*TASK DESCRIPTION*
The required output is every record, reproduced exactly.

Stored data
Segment Open
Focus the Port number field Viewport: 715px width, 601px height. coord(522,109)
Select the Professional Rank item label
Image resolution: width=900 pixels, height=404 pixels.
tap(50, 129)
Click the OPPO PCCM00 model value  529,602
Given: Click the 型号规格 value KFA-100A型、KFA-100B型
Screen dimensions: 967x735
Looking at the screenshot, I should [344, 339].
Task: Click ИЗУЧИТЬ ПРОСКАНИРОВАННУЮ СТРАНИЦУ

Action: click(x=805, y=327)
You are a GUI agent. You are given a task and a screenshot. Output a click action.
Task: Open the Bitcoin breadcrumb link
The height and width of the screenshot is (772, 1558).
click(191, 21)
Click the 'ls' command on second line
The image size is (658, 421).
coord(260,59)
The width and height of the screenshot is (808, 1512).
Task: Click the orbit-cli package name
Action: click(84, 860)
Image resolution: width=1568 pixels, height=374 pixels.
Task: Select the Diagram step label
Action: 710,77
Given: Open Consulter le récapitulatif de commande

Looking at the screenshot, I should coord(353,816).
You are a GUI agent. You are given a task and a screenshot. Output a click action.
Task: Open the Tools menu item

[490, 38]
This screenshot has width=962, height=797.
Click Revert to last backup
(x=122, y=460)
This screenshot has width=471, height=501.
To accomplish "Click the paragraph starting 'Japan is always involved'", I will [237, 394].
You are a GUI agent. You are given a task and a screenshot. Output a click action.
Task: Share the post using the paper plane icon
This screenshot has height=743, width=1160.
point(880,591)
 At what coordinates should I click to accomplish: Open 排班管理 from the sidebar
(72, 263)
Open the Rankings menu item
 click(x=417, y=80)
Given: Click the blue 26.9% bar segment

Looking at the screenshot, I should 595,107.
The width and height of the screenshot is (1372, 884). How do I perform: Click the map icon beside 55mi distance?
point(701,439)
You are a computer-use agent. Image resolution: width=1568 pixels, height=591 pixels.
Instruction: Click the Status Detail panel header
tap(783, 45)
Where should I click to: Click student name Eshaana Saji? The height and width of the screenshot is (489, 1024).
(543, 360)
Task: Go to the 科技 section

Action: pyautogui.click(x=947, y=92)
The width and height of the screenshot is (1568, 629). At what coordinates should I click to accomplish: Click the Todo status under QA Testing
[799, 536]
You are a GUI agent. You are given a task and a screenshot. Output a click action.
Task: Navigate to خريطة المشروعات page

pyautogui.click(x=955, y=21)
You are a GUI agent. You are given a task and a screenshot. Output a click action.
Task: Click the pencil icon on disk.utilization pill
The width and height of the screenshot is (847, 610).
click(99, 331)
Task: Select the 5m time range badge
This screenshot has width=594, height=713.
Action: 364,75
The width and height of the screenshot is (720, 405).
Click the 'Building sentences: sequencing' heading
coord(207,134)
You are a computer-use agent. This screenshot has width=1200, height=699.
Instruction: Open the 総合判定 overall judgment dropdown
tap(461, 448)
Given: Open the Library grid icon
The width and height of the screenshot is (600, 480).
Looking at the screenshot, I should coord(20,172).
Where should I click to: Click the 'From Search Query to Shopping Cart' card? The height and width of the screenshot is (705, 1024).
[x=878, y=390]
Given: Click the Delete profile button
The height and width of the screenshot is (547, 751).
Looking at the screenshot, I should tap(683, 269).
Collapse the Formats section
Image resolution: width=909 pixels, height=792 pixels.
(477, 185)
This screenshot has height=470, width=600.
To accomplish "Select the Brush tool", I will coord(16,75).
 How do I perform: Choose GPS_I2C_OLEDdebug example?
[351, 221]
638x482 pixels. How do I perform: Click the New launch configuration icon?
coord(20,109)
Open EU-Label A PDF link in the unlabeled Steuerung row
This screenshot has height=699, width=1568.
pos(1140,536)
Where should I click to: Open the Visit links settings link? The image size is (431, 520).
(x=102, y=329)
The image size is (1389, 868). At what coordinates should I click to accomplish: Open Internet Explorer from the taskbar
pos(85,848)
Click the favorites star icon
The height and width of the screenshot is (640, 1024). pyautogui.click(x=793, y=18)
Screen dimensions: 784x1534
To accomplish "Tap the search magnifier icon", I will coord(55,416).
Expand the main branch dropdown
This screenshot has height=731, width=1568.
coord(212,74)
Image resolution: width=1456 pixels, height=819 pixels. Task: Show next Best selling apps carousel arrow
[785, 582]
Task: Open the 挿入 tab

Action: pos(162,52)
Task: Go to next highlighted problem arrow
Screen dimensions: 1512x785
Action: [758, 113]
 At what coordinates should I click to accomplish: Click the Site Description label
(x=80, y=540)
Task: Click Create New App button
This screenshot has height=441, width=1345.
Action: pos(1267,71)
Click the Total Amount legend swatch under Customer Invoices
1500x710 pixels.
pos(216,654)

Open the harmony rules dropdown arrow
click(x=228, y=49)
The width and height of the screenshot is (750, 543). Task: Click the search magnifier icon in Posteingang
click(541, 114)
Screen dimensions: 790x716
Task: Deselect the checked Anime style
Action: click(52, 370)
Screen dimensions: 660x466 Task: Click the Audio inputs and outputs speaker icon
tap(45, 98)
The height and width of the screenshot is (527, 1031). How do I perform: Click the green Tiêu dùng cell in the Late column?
Segment Closed
*RESULT*
Focus the Port number field Viewport: 715px width, 601px height. coord(522,109)
Select the Professional Rank item label
Image resolution: width=900 pixels, height=404 pixels.
tap(50, 129)
Click the OPPO PCCM00 model value  529,602
Given: Click the 型号规格 value KFA-100A型、KFA-100B型
Screen dimensions: 967x735
Looking at the screenshot, I should [344, 339].
Task: Click ИЗУЧИТЬ ПРОСКАНИРОВАННУЮ СТРАНИЦУ

Action: click(x=805, y=327)
You are a GUI agent. You are given a task and a screenshot. Output a click action.
Task: Open the Bitcoin breadcrumb link
The height and width of the screenshot is (772, 1558).
click(191, 21)
Click the 'ls' command on second line
The image size is (658, 421).
coord(260,59)
The width and height of the screenshot is (808, 1512).
Task: Click the orbit-cli package name
Action: click(84, 860)
Image resolution: width=1568 pixels, height=374 pixels.
Task: Select the Diagram step label
Action: 710,77
Given: Open Consulter le récapitulatif de commande

Looking at the screenshot, I should coord(353,816).
You are a GUI agent. You are given a task and a screenshot. Output a click action.
Task: Open the Tools menu item

[490, 38]
This screenshot has width=962, height=797.
Click Revert to last backup
(x=122, y=460)
This screenshot has width=471, height=501.
To accomplish "Click the paragraph starting 'Japan is always involved'", I will [237, 394].
You are a GUI agent. You are given a task and a screenshot. Output a click action.
Task: Share the post using the paper plane icon
This screenshot has height=743, width=1160.
point(880,591)
 At what coordinates should I click to accomplish: Open 排班管理 from the sidebar
(72, 263)
Open the Rankings menu item
 click(x=417, y=80)
Given: Click the blue 26.9% bar segment

Looking at the screenshot, I should 595,107.
The width and height of the screenshot is (1372, 884). How do I perform: Click the map icon beside 55mi distance?
point(701,439)
You are a computer-use agent. Image resolution: width=1568 pixels, height=591 pixels.
Instruction: Click the Status Detail panel header
tap(783, 45)
Where should I click to: Click student name Eshaana Saji? The height and width of the screenshot is (489, 1024).
(543, 360)
Task: Go to the 科技 section

Action: pyautogui.click(x=947, y=92)
The width and height of the screenshot is (1568, 629). At what coordinates should I click to accomplish: Click the Todo status under QA Testing
[799, 536]
You are a GUI agent. You are given a task and a screenshot. Output a click action.
Task: Navigate to خريطة المشروعات page

pyautogui.click(x=955, y=21)
You are a GUI agent. You are given a task and a screenshot. Output a click action.
Task: Click the pencil icon on disk.utilization pill
The width and height of the screenshot is (847, 610).
click(99, 331)
Task: Select the 5m time range badge
This screenshot has width=594, height=713.
Action: 364,75
The width and height of the screenshot is (720, 405).
Click the 'Building sentences: sequencing' heading
coord(207,134)
You are a computer-use agent. This screenshot has width=1200, height=699.
Instruction: Open the 総合判定 overall judgment dropdown
tap(461, 448)
Given: Open the Library grid icon
The width and height of the screenshot is (600, 480).
Looking at the screenshot, I should coord(20,172).
Where should I click to: Click the 'From Search Query to Shopping Cart' card? The height and width of the screenshot is (705, 1024).
[x=878, y=390]
Given: Click the Delete profile button
The height and width of the screenshot is (547, 751).
Looking at the screenshot, I should tap(683, 269).
Collapse the Formats section
Image resolution: width=909 pixels, height=792 pixels.
(477, 185)
This screenshot has height=470, width=600.
To accomplish "Select the Brush tool", I will coord(16,75).
 How do I perform: Choose GPS_I2C_OLEDdebug example?
[351, 221]
638x482 pixels. How do I perform: Click the New launch configuration icon?
coord(20,109)
Open EU-Label A PDF link in the unlabeled Steuerung row
This screenshot has height=699, width=1568.
pos(1140,536)
Where should I click to: Open the Visit links settings link? The image size is (431, 520).
(x=102, y=329)
The image size is (1389, 868). At what coordinates should I click to accomplish: Open Internet Explorer from the taskbar
pos(85,848)
Click the favorites star icon
The height and width of the screenshot is (640, 1024). pyautogui.click(x=793, y=18)
Screen dimensions: 784x1534
To accomplish "Tap the search magnifier icon", I will coord(55,416).
Expand the main branch dropdown
This screenshot has height=731, width=1568.
coord(212,74)
Image resolution: width=1456 pixels, height=819 pixels. Task: Show next Best selling apps carousel arrow
[785, 582]
Task: Open the 挿入 tab

Action: pos(162,52)
Task: Go to next highlighted problem arrow
Screen dimensions: 1512x785
Action: [758, 113]
 At what coordinates should I click to accomplish: Click the Site Description label
(x=80, y=540)
Task: Click Create New App button
This screenshot has height=441, width=1345.
Action: pos(1267,71)
Click the Total Amount legend swatch under Customer Invoices
1500x710 pixels.
pos(216,654)

Open the harmony rules dropdown arrow
click(x=228, y=49)
The width and height of the screenshot is (750, 543). Task: Click the search magnifier icon in Posteingang
click(541, 114)
Screen dimensions: 790x716
Task: Deselect the checked Anime style
Action: click(52, 370)
Screen dimensions: 660x466 Task: Click the Audio inputs and outputs speaker icon
tap(45, 98)
The height and width of the screenshot is (527, 1031). How do I perform: Click the green Tiêu dùng cell in the Late column?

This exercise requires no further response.